LONDON/NEW YORK (Reuters) – A London-based startup called Curve has joined up with Mastercard to launch a payment card that allows users to retroactively choose a different credit or debit card for a purchase they have already made, in what they called “financial time travel”.
Starting Tuesday, Curve will offer customers the chance to “go back in time” and switch the card used for any given transaction for up to two weeks after the purchase, in what it said would be a world first.
The startup also said that it was planning to announce backing from two large international banks soon, but declined to provide more detailed information.
Curve, which has a patent pending for the new tool, provides customers one card that can aggregate all of their existing Mastercard and Visa payment cards. Users can carry only the Curve card and switch between the cards they want to use for a purchase through a mobile phone app.

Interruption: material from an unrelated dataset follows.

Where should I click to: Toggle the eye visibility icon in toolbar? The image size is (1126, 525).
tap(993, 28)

Founded in 2015, the startup is among a growing group of young companies that seek to make better use of digital technologies to make payments and banking products more user-friendly.
The startup’s chief executive, Shachar Bialick, said the new “time travel” functionality will give customers more time to chose the most convenient form of payment for a given transaction.

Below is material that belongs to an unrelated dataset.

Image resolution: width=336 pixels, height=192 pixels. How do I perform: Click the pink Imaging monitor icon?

For example, users might have funds available in their current account days after a purchase paid for with a credit card – and would therefore prefer to switch the transaction to a debit card to avoid interest fees.
“The user can manage their cash flow much better,” Bialick said. “It’s very hard to make the decision at the point of sale.”
The functionality would also enable users to take better advantage of card rewards, he said.
While users would be able to switch cards, the change would happen within Curve’s platform, so merchants would only see the original transaction and would not be charged card processing fees twice.
Rewards gained through the first purchase will be reversed if that card is changed, Curve said.
Curve, which is still in “beta” testing mode, has already had more than 50,000 sign-ups, with the cards having been used for over 50 million pounds ($64.7 million) in transactions so far. It plans to fully launch this year.